Four years ago, our oldest son became buddies with another little boy at his daycare and my husband and I quickly became close friends with his parents. The mom was from northeast Nebraska, like me, and we have that bond from each growing up in farming families.
The first time we went over to their home I noticed a very large painting of the Nebraska farming countryside. I was drawn to it, as it felt very familiar to me.
In time, it would mean more than I could have known …
Michael Middleton was admitted to our service in July 2015 as a metastatic lung cancer patient. He was very reserved, quiet, calm and a very gentle soul. He hoped to regain his strength to be able to start treatment and always had the goal of beating cancer. He was always very optimistic, positive and didn’t talk much about death or dying in the first month or two.
As the weeks went by I could see him becoming weaker and weaker, eating less and less and losing weight. He didn’t seem to notice those things, and remained impressively positive and optimistic. I admired this about him and how he and his family were so close as they held strong day to day.
One day when Kathy and I helped him onto a scale, it revealed a dramatic weight loss. At that moment, he realized he wouldn’t be getting better. As he and Kathy held hands and wept, he asked me if it was now time to focus on comfort instead of beating the cancer.
His final weeks were spent with many visitors, family and friends and he remained, as always, gracious and thankful. Mike wasn’t able to say much at the end, but he gave me a wink one Friday after I told him to behave himself over the weekend. He passed on Tuesday, Sept. 29, 2015, with his family at his side in the home he built with the love of his life. It was a tough loss for me and other members of our team who admired his kind spirit.
It was now mid-October and we were again at our friends’ home having a play date with the kids. I was inside helping get food ready when I, as usual, gazed at the well-liked painting longer than a normal person would.
This time, I noticed something I hadn’t before. In the corner, the was the artist signature read “Middleton.” When I calmly asked my friend where she got the painting, she said her husband had it painted as a gift for her. He had taken some of her family farming photos to a local artist about five years earlier and this was the product.
I already was full of goosebumps and the hair on the back of my neck stood up when her husband confirmed what my gut already had figured out: My patient did, in fact, paint their painting, which they had said is the most beloved piece of decoration in their home.

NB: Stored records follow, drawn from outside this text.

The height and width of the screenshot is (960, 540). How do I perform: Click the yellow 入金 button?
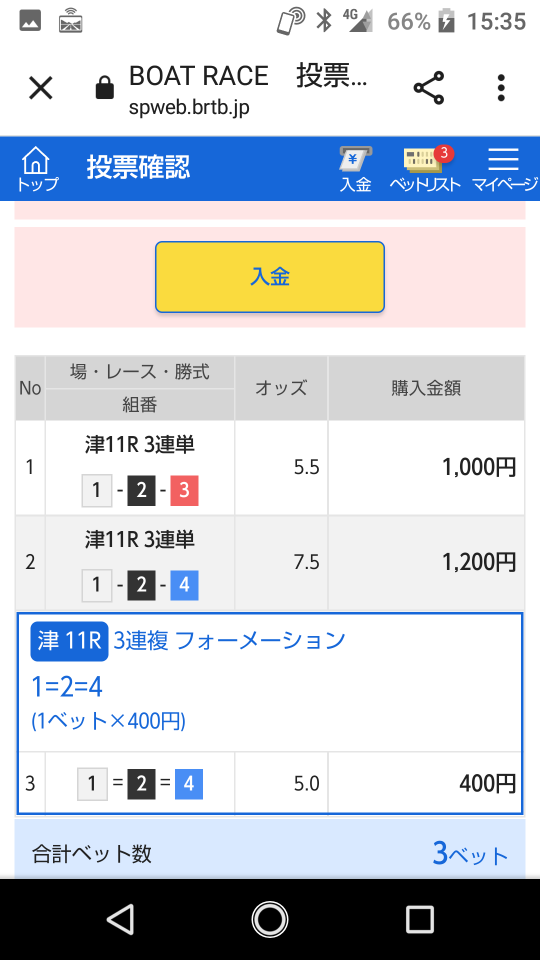270,277
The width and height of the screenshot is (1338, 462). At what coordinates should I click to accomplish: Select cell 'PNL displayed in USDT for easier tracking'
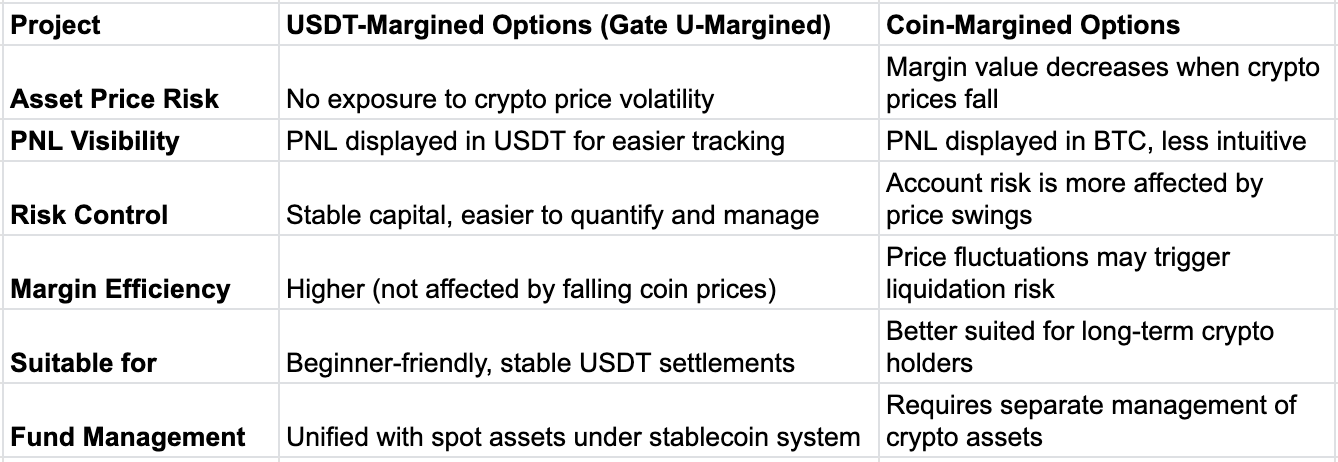[x=579, y=141]
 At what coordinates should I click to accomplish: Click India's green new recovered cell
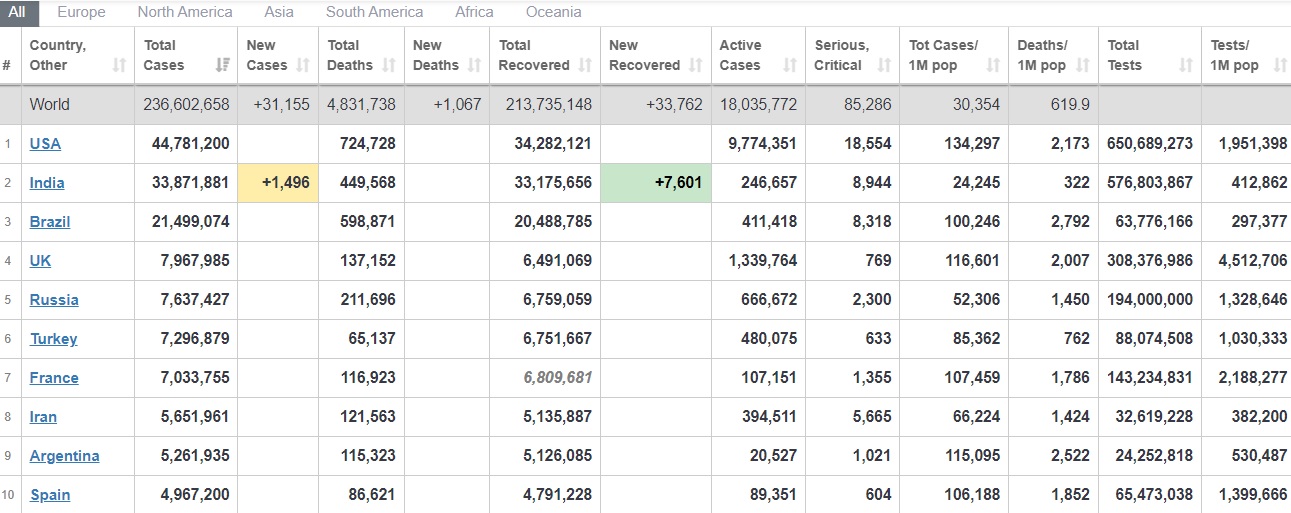click(656, 183)
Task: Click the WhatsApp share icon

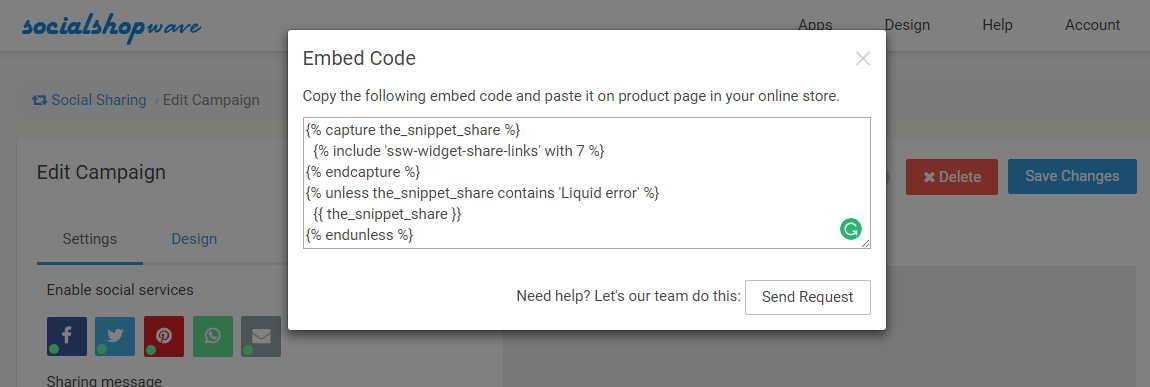Action: (x=213, y=336)
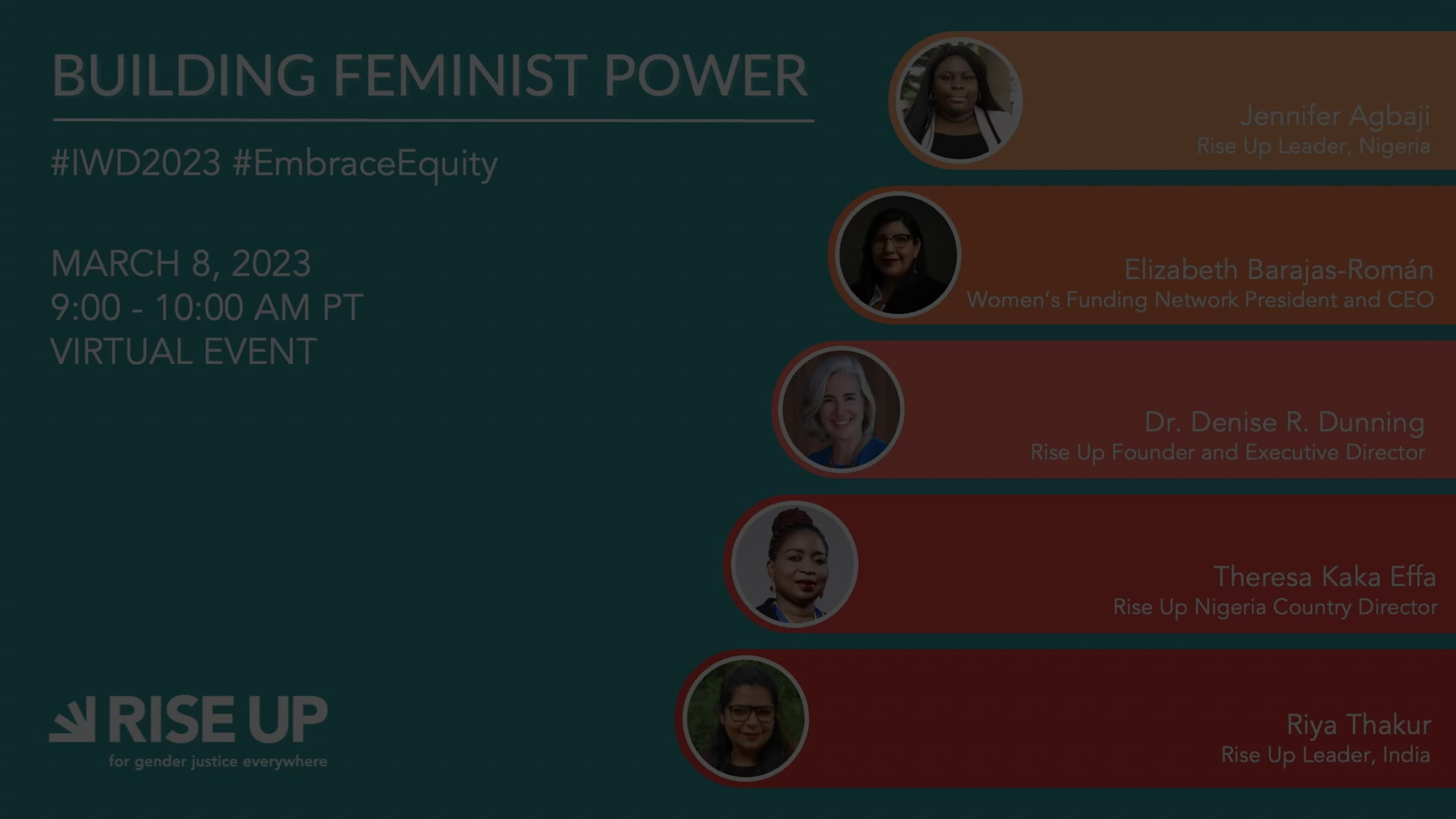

I contacted Mike’s widow Kathy a week or so later and told her the story. I showed her a photo of the painting in their house and she said she knew which one it was before I even showed her. She remembered when Mike was working on it; it was one of his favorite paintings he did.
It’s amazing how things can remind you of people who have gone. Every time I am in their home and see that painting, it’s like he is giving me a wink from Heaven. I know I’m doing what I’m supposed to because of blessings like this.